§ Your task: Copy out all of the entries below without any change.

§ Dataset entries:
^^^^^^^^

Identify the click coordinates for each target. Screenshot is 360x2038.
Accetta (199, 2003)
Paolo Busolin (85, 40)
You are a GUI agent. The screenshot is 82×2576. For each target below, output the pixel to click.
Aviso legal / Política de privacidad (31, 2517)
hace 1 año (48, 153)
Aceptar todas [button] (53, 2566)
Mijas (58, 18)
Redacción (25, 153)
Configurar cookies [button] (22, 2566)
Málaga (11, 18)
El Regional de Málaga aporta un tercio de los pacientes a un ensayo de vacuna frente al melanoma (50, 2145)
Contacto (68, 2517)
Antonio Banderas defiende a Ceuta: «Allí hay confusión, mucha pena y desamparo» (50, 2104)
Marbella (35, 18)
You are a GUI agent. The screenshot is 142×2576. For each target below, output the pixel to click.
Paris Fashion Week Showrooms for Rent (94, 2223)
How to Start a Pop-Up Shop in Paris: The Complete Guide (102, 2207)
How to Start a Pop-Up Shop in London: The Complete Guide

^^^^^^^^

§ Answer to this problem:
Identify the click coordinates for each target. Screenshot is 360x2038.
Accetta (199, 2003)
Paolo Busolin (85, 40)
You are a GUI agent. The screenshot is 82×2576. For each target below, output the pixel to click.
Aviso legal / Política de privacidad (31, 2517)
hace 1 año (48, 153)
Aceptar todas [button] (53, 2566)
Mijas (58, 18)
Redacción (25, 153)
Configurar cookies [button] (22, 2566)
Málaga (11, 18)
El Regional de Málaga aporta un tercio de los pacientes a un ensayo de vacuna frente al melanoma (50, 2145)
Contacto (68, 2517)
Antonio Banderas defiende a Ceuta: «Allí hay confusión, mucha pena y desamparo» (50, 2104)
Marbella (35, 18)
You are a GUI agent. The screenshot is 142×2576. For each target below, output the pixel to click.
Paris Fashion Week Showrooms for Rent (94, 2223)
How to Start a Pop-Up Shop in Paris: The Complete Guide (102, 2207)
How to Start a Pop-Up Shop in London: The Complete Guide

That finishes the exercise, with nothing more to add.